Stored entries
_ _ _ _ _ _ _

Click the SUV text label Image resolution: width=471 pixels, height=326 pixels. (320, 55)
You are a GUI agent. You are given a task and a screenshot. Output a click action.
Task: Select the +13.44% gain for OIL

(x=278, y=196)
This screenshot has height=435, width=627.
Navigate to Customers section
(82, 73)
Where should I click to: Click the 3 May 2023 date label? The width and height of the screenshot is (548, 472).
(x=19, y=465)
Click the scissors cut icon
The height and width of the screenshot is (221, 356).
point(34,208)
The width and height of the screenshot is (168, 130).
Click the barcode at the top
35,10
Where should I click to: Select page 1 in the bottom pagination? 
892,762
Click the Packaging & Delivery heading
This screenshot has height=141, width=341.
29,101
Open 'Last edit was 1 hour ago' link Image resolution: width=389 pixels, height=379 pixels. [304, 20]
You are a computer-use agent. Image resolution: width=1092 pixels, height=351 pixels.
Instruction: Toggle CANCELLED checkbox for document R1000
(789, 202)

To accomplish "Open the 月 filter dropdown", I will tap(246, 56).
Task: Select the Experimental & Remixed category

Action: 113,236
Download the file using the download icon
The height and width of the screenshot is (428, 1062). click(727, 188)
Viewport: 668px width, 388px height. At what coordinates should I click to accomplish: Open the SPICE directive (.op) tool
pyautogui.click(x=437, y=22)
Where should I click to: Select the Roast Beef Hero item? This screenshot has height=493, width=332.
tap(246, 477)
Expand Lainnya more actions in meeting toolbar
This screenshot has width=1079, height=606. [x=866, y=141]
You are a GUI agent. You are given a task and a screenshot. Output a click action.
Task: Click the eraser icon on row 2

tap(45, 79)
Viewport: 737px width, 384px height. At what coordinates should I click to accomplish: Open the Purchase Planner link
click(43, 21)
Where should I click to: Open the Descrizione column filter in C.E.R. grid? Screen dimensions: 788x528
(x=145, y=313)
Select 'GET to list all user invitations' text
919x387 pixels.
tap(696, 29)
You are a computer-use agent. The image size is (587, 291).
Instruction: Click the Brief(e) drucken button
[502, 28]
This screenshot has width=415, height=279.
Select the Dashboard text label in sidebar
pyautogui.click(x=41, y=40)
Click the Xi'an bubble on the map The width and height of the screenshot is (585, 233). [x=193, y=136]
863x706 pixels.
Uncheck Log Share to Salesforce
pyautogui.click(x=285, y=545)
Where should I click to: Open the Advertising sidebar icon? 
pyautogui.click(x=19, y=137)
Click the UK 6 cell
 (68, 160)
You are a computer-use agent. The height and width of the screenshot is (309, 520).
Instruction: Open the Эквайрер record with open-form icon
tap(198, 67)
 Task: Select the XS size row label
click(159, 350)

_ _ _ _ _ _ _

# Problem description
Give every entry again, character for character.

# Output below
Click the SUV text label Image resolution: width=471 pixels, height=326 pixels. (320, 55)
You are a GUI agent. You are given a task and a screenshot. Output a click action.
Task: Select the +13.44% gain for OIL

(x=278, y=196)
This screenshot has height=435, width=627.
Navigate to Customers section
(82, 73)
Where should I click to: Click the 3 May 2023 date label? The width and height of the screenshot is (548, 472).
(x=19, y=465)
Click the scissors cut icon
The height and width of the screenshot is (221, 356).
point(34,208)
The width and height of the screenshot is (168, 130).
Click the barcode at the top
35,10
Where should I click to: Select page 1 in the bottom pagination? 
892,762
Click the Packaging & Delivery heading
This screenshot has height=141, width=341.
29,101
Open 'Last edit was 1 hour ago' link Image resolution: width=389 pixels, height=379 pixels. [304, 20]
You are a computer-use agent. Image resolution: width=1092 pixels, height=351 pixels.
Instruction: Toggle CANCELLED checkbox for document R1000
(789, 202)

To accomplish "Open the 月 filter dropdown", I will tap(246, 56).
Task: Select the Experimental & Remixed category

Action: 113,236
Download the file using the download icon
The height and width of the screenshot is (428, 1062). click(727, 188)
Viewport: 668px width, 388px height. At what coordinates should I click to accomplish: Open the SPICE directive (.op) tool
pyautogui.click(x=437, y=22)
Where should I click to: Select the Roast Beef Hero item? This screenshot has height=493, width=332.
tap(246, 477)
Expand Lainnya more actions in meeting toolbar
This screenshot has width=1079, height=606. [x=866, y=141]
You are a GUI agent. You are given a task and a screenshot. Output a click action.
Task: Click the eraser icon on row 2

tap(45, 79)
Viewport: 737px width, 384px height. At what coordinates should I click to accomplish: Open the Purchase Planner link
click(43, 21)
Where should I click to: Open the Descrizione column filter in C.E.R. grid? Screen dimensions: 788x528
(x=145, y=313)
Select 'GET to list all user invitations' text
919x387 pixels.
tap(696, 29)
You are a computer-use agent. The image size is (587, 291).
Instruction: Click the Brief(e) drucken button
[502, 28]
This screenshot has width=415, height=279.
Select the Dashboard text label in sidebar
pyautogui.click(x=41, y=40)
Click the Xi'an bubble on the map The width and height of the screenshot is (585, 233). [x=193, y=136]
863x706 pixels.
Uncheck Log Share to Salesforce
pyautogui.click(x=285, y=545)
Where should I click to: Open the Advertising sidebar icon? 
pyautogui.click(x=19, y=137)
Click the UK 6 cell
 (68, 160)
You are a computer-use agent. The height and width of the screenshot is (309, 520).
Instruction: Open the Эквайрер record with open-form icon
tap(198, 67)
 Task: Select the XS size row label
click(159, 350)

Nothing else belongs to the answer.